Derrow reacted quickly despite the shock of the situation and followed the Harvey Danger rule of social media and ran it up the flagpole to see.
“I honestly found out like everyone else did that evening. I saw Schefter’s Tweet, was in disbelief and reached out to my supervisor,” Derrow said. “Immediately we started communicating with ownership and our PR department on what our next steps would be. Once we had confirmation that the reports were true, the McDaniels content was pulled from all platforms and we released a team statement.”
Despite the quick action, Twitter reacted with the exact amount of understanding and compassion as you’d expect. Absolutely none. Luckily for Derrow, she realized that, in order to work in social, you have to have a memory shorter than Muggsy Bogues.
“At the end of the day, we have to remind ourselves that there are certain things just out of our control,” Derrow shared. “ As a club, we were confident enough to share the news that McDaniels had agreed to terms. The internet wasn’t all that forgiving, but we just had to remind ourselves that bad days happen and better days are ahead. The sarcasm/jokes were more from Patriots fans than our own, which was something we wanted to focus on when trying to decide how to react to the situation. Our fans were hurt, upset, frustrated, etc. That evening wasn’t the place to make light of the situation.”
Understanding your fanbase in a situation like that is key. Fan is short for fanatic for a reason and emotions run high. A post or response that came off as tone deaf would have done more damage than the original post ever could have.
That same understanding though can lead to some amazing social media moments as well. Derrow, the one-person social team in Indy, tapped into that and created social media magic when the team finally hired their head coach Frank Reich a week after the McDaniels debacle.
“Going into the contract signing, I thought we could have fun with the original situation since enough time had passed that it was appropriate,” Derrow said. “When the news broke that Frank Reich was going to be our head coach, the fan sentiment was immediately positive. Since they were pleased with the signing, we knew we could have some fun with the announcement. We also made sure, as a club, that we would not announce ANYTHING until Frank’s pen hit the paper. I personally watched him sign the contract and left the room to send out the official announcement.”

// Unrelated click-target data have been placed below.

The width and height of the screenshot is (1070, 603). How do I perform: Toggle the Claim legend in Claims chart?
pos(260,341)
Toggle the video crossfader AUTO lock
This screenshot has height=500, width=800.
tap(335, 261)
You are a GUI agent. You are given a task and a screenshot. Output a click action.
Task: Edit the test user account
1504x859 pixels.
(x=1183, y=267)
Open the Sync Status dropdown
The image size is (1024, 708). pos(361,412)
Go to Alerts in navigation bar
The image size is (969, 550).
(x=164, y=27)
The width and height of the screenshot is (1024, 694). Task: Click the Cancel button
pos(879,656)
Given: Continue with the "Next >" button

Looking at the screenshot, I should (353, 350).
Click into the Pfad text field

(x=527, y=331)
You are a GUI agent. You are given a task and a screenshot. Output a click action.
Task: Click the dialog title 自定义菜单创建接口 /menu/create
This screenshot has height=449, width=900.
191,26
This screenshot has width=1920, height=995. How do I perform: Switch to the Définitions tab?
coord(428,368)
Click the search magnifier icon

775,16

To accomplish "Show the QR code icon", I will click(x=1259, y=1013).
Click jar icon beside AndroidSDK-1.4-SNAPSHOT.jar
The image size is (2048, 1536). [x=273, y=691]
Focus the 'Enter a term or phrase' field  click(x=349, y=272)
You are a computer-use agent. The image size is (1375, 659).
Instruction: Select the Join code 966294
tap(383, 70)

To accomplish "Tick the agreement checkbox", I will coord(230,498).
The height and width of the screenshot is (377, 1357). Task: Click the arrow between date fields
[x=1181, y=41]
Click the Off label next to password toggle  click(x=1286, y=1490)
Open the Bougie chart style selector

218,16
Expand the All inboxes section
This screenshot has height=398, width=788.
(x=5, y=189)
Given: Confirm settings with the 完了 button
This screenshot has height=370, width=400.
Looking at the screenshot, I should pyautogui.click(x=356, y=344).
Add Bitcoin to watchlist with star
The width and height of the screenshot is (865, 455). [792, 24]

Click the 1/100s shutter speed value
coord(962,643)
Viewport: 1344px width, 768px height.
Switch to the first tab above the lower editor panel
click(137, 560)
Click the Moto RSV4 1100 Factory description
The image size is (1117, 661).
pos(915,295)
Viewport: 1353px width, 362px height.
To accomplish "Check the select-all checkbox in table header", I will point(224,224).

So what do you create if you’re Derrow to make light of the original situation? First, you get photographic evidence that it actually happened and then you take it to another level to troll the trolls.
— Indianapolis Colts (@Colts) February 11, 2018
“I didn’t use the photo of the contract signing as the ‘announcement’ photo on Twitter because I knew what the responses were going to be following our initial Tweet:
“WE NEED PROOF!”
“PICS OR IT DIDN’T HAPPEN”
“ARE YOU SURE?!”
So, we let the steam build on the initial post and finally released the contract signing photo with the eyeballs emoji. A simple gesture that says, “Hey, look over here…is this what you want?!”
“What came next wasn’t planned. We didn’t anticipate fans needing MORE proof. (Why would they?) We had the contract signing photo, and we even included a framed map of Indiana in the background so people knew Frank was in Indy for the signing! However, with Frank’s sense of humor, he obliged to my request of holding up a newspaper to prove the date and location of the signing. Our Owner, Jim Irsay, was right there with him showing his excitement for the evening.”
Since you guys got jokes! pic.twitter.com/qfA7muSwbx
— Indianapolis Colts (@Colts) February 11, 2018
The moral of the story? While you likely won’t have to use the hostage newspaper approach to fix a situation, you should always have thick skin, stay in tune with your fans and never be afraid to have a sense of humor even when it comes at your own expense. It just might pay off in a big way.
“People will never forget what happened the week prior, but our fans were ready to move on,” Derrow said. “The evening of the contract signing was a fresh start and a new outlook on what’s to come. We got the right guy, and that’s all that matters. We’ve shown more personality on social since the contract signing because of the positive response, and I think it’s something we will continue to grow and work on as a club.”